"The time is out of joint."

"Joint" may be the hippest word in the English language. Not only does it play a key role in one of the most famous sentences of all time, it can be used to mean both a marijuana cigarette and the male sexual organ. It can refer to a night club and to a prison. Or it can refer to a work of popular culture like a song or a film ("a Spike Lee joint," for example). If you're hip enough, I imagine, it can be used to refer to any work of art.

Indeed, the word "art" stems from the Latin for "joint". A work of art puts things together. A venue—"the little joint down the street"—brings people together for an evening. Hamlet was living in a world that was coming apart because of the lies told by the current king about the death of the previous king. To expose the lie he put on a play. That was his joint. I suppose, in one sense, this website is my joint, as, in another, is this page.
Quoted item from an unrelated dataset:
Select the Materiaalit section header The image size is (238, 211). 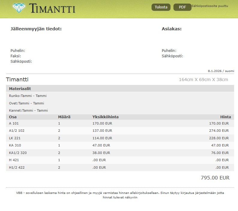coord(20,89)
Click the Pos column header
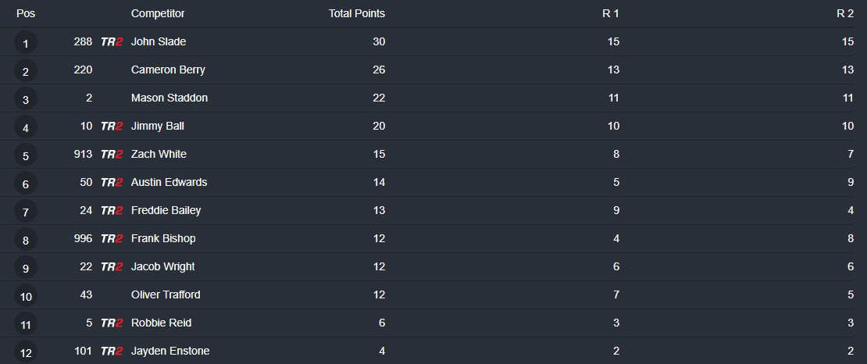 (x=26, y=13)
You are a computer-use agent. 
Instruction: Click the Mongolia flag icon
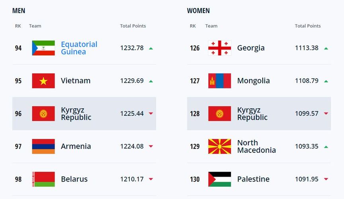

To be articulate is not just to speak clearly. It is to be able to join words together in meaningful ways. And meaning is use. A good joint doesn't just keep things together, it gives them a particular range of motion, it limits their usefulness but also makes it more precise. You limit their range of meaning but also focus their effect. A piece of writing (like an art-icle) is internally jointed—in its sentences and its paragraphs—but also joined to the outside world—to its themes and its readers. There are specific points of connection between your text and the work of others. One joins a conversation.